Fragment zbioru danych

◇ ◇ ◇ ◇ ◇ ◇ ◇

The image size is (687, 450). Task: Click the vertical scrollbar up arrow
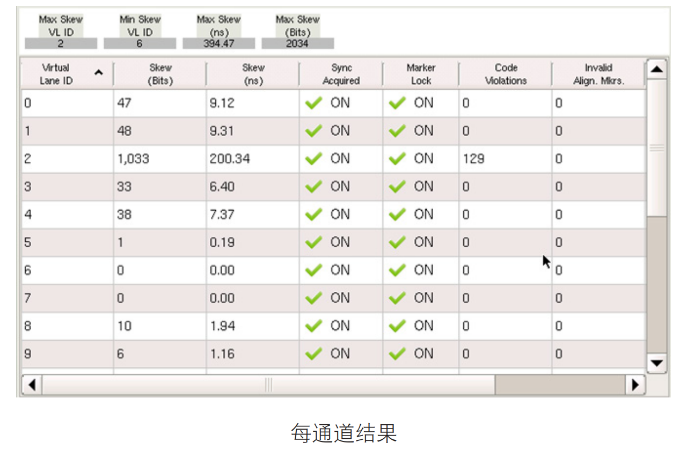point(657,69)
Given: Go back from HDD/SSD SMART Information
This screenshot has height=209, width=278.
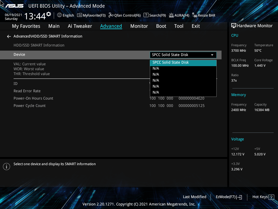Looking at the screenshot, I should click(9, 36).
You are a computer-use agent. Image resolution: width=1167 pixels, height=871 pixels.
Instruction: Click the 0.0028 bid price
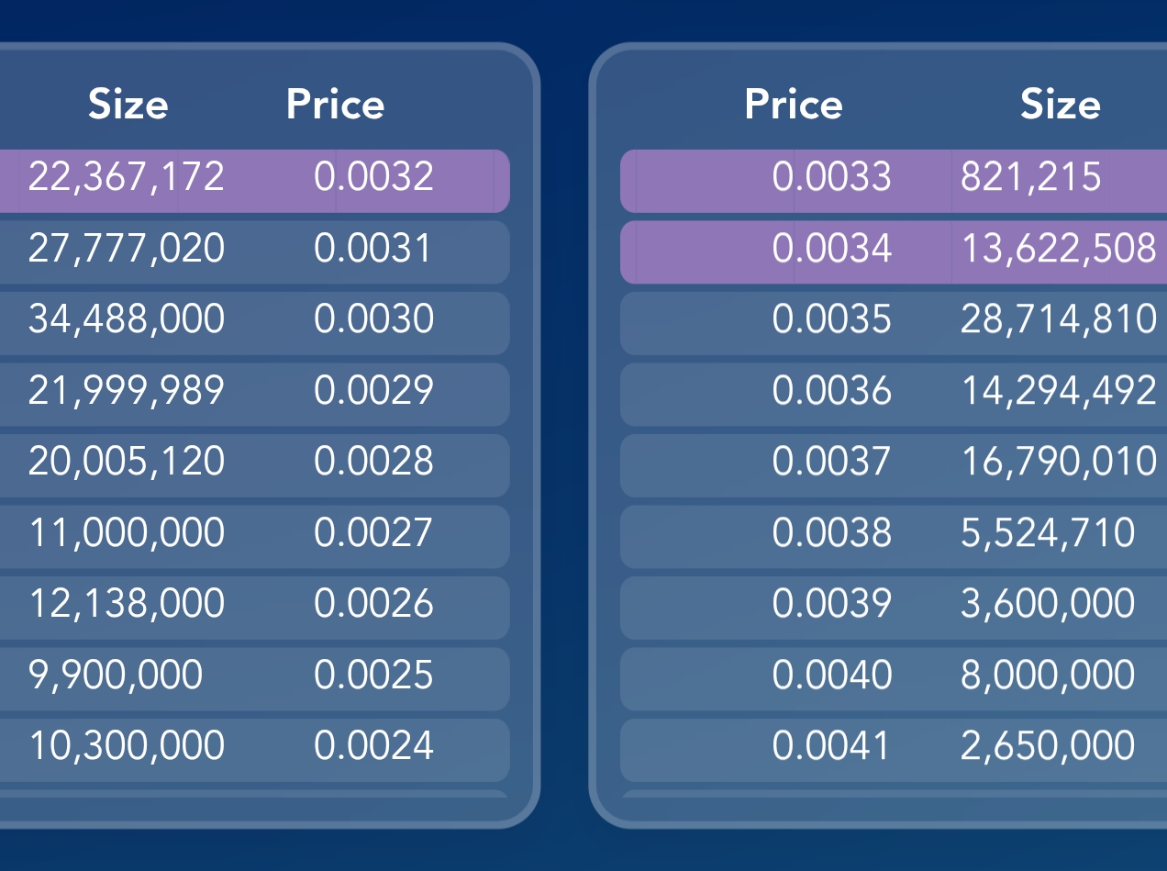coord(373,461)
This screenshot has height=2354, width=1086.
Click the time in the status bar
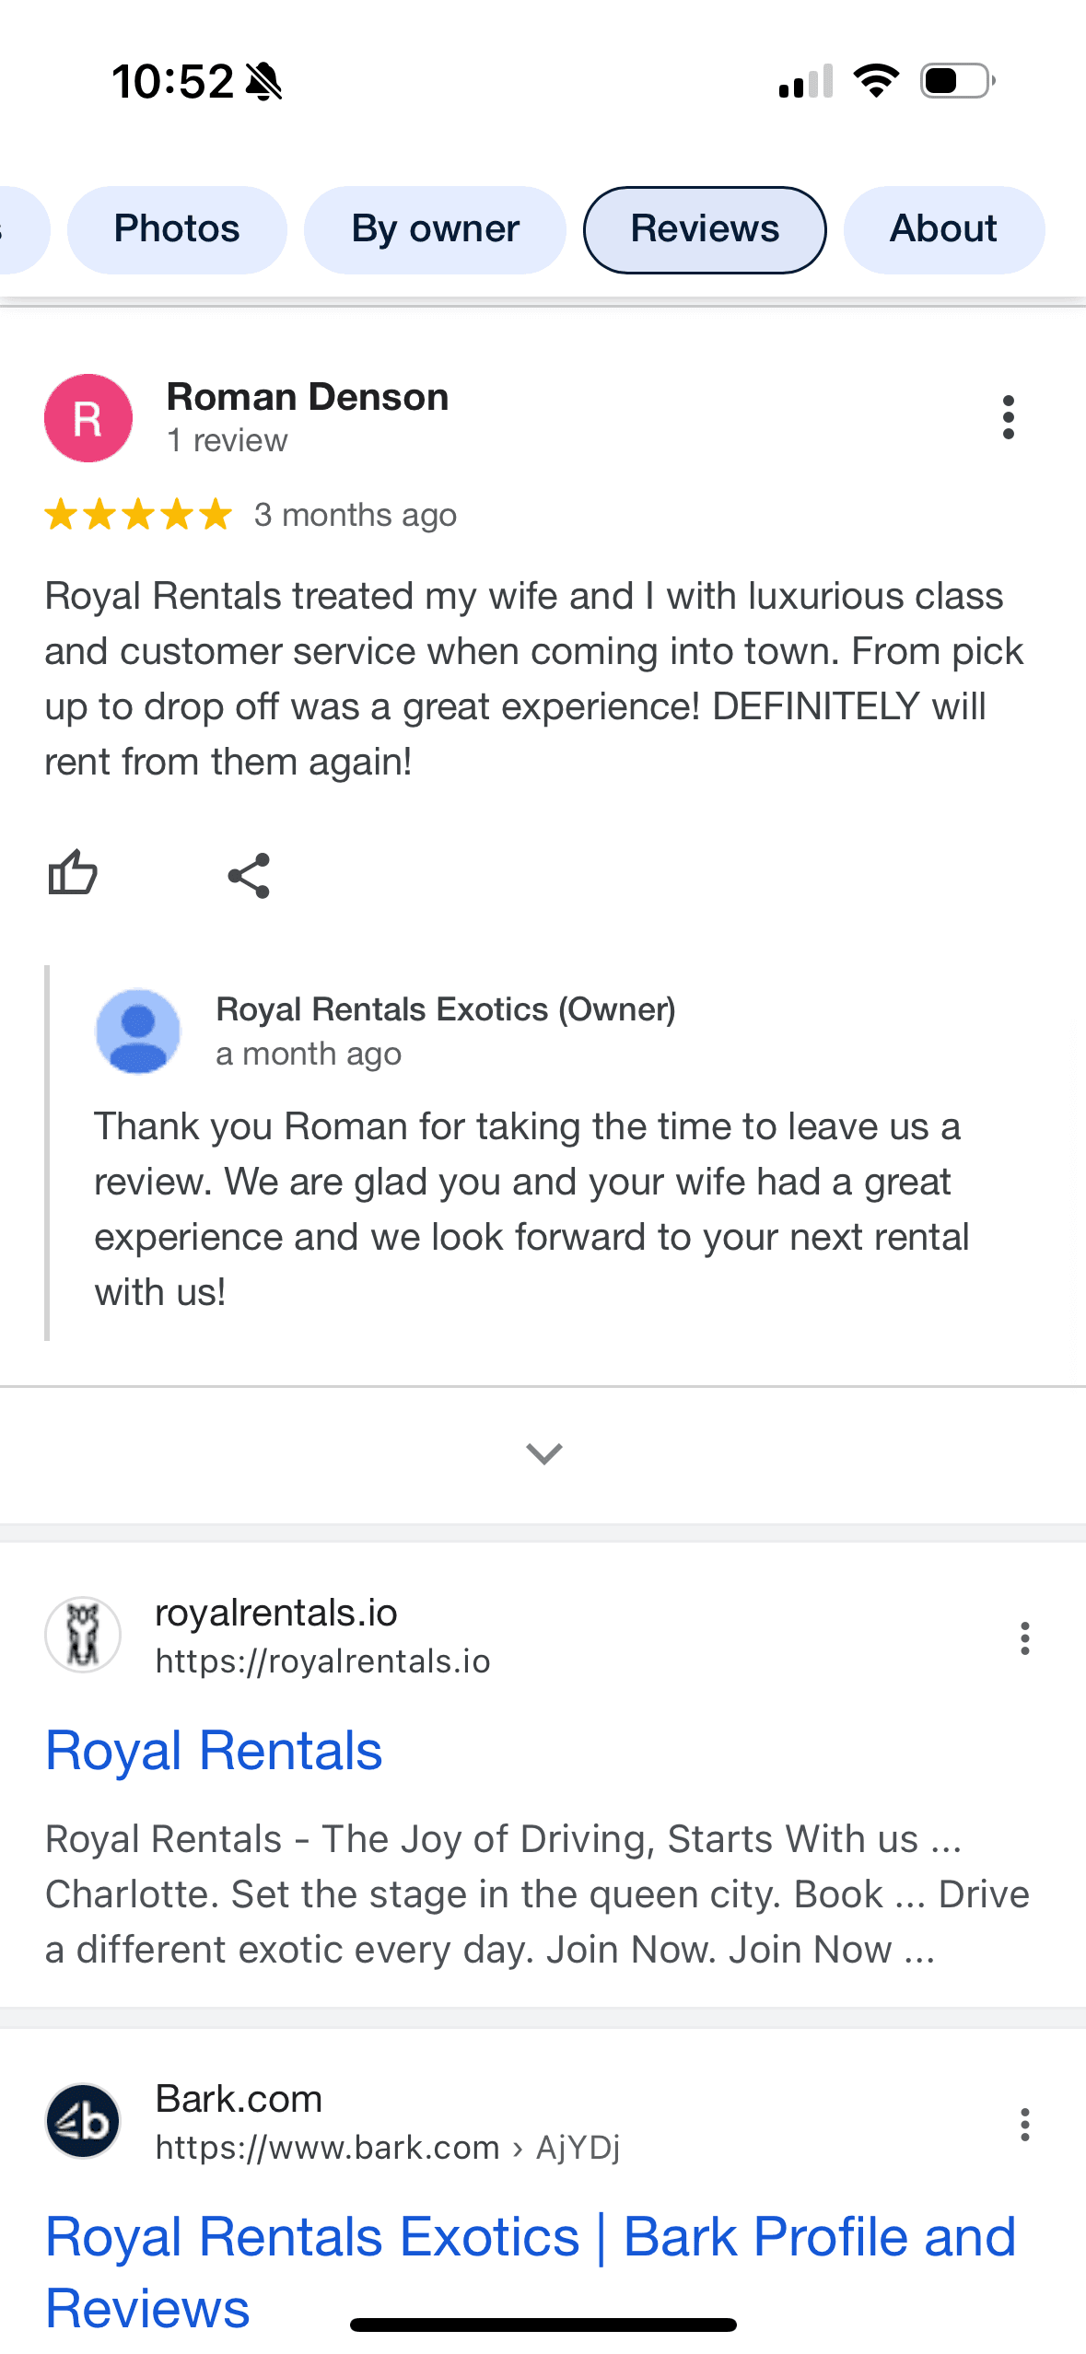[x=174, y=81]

◇ ◇ ◇ ◇ ◇ ◇ ◇

→ **CEL ZADANIA**: Proszę powtórzyć dosłownie odcinek rekordów od wiersza zawierającego „This screenshot has height=2354, width=1086.” aż do końca rekordów, z obydwoma krańcami włącznie. Obrazów nie należy umieszczać w odpowiedzi.

→ **WYNIK**:
This screenshot has height=2354, width=1086.
Click the time in the status bar
[x=174, y=81]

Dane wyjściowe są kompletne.